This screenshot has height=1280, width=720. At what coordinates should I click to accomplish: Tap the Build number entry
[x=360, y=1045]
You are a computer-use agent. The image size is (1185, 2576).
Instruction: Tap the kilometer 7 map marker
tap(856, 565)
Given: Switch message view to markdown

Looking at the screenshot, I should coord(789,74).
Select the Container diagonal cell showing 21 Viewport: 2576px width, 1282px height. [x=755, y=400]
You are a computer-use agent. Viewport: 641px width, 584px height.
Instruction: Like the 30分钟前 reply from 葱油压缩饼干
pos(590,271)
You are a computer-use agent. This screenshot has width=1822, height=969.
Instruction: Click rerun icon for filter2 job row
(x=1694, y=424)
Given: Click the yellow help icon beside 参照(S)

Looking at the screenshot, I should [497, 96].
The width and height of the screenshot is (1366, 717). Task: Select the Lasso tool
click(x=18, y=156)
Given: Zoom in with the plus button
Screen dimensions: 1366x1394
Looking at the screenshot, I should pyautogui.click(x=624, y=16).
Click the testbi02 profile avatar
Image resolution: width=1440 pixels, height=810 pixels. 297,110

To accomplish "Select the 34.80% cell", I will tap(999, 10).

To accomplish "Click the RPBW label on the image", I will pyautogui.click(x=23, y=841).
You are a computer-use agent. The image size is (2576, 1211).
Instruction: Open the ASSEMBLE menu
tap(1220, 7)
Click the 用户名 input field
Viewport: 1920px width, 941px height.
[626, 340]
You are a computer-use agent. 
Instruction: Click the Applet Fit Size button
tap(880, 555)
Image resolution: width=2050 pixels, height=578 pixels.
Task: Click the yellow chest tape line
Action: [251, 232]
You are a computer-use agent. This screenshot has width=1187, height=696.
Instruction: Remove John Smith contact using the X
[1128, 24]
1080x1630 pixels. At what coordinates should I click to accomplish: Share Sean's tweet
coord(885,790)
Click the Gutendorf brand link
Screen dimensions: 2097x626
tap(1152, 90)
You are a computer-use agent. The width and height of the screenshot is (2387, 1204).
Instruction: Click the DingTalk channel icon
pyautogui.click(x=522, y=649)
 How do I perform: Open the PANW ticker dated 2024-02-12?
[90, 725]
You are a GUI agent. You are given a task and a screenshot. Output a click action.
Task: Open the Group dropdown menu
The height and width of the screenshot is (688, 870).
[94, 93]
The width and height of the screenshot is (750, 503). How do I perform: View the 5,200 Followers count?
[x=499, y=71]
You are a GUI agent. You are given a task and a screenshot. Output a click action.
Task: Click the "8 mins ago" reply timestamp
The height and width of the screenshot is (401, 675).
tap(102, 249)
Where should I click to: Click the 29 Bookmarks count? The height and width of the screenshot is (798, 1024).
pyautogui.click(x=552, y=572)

• _AIM OF THE TASK_: Output the listing above in full. Every line must match.

• _WRITTEN RESPONSE_:
This screenshot has height=1280, width=720. At what coordinates should I click to accomplish: Tap the Build number entry
[x=360, y=1045]
You are a computer-use agent. The image size is (1185, 2576).
Instruction: Tap the kilometer 7 map marker
tap(856, 565)
Given: Switch message view to markdown

Looking at the screenshot, I should coord(789,74).
Select the Container diagonal cell showing 21 Viewport: 2576px width, 1282px height. [x=755, y=400]
You are a computer-use agent. Viewport: 641px width, 584px height.
Instruction: Like the 30分钟前 reply from 葱油压缩饼干
pos(590,271)
You are a computer-use agent. This screenshot has width=1822, height=969.
Instruction: Click rerun icon for filter2 job row
(x=1694, y=424)
Given: Click the yellow help icon beside 参照(S)

Looking at the screenshot, I should [497, 96].
The width and height of the screenshot is (1366, 717). Task: Select the Lasso tool
click(x=18, y=156)
Given: Zoom in with the plus button
Screen dimensions: 1366x1394
Looking at the screenshot, I should pyautogui.click(x=624, y=16).
Click the testbi02 profile avatar
Image resolution: width=1440 pixels, height=810 pixels. 297,110

To accomplish "Select the 34.80% cell", I will tap(999, 10).

To accomplish "Click the RPBW label on the image", I will pyautogui.click(x=23, y=841).
You are a computer-use agent. The image size is (2576, 1211).
Instruction: Open the ASSEMBLE menu
tap(1220, 7)
Click the 用户名 input field
Viewport: 1920px width, 941px height.
[626, 340]
You are a computer-use agent. 
Instruction: Click the Applet Fit Size button
tap(880, 555)
Image resolution: width=2050 pixels, height=578 pixels.
Task: Click the yellow chest tape line
Action: [251, 232]
You are a computer-use agent. This screenshot has width=1187, height=696.
Instruction: Remove John Smith contact using the X
[1128, 24]
1080x1630 pixels. At what coordinates should I click to accomplish: Share Sean's tweet
coord(885,790)
Click the Gutendorf brand link
Screen dimensions: 2097x626
tap(1152, 90)
You are a computer-use agent. The width and height of the screenshot is (2387, 1204).
Instruction: Click the DingTalk channel icon
pyautogui.click(x=522, y=649)
 How do I perform: Open the PANW ticker dated 2024-02-12?
[90, 725]
You are a GUI agent. You are given a task and a screenshot. Output a click action.
Task: Open the Group dropdown menu
The height and width of the screenshot is (688, 870).
[94, 93]
The width and height of the screenshot is (750, 503). How do I perform: View the 5,200 Followers count?
[x=499, y=71]
You are a GUI agent. You are given a task and a screenshot. Output a click action.
Task: Click the "8 mins ago" reply timestamp
The height and width of the screenshot is (401, 675).
tap(102, 249)
Where should I click to: Click the 29 Bookmarks count? The height and width of the screenshot is (798, 1024).
pyautogui.click(x=552, y=572)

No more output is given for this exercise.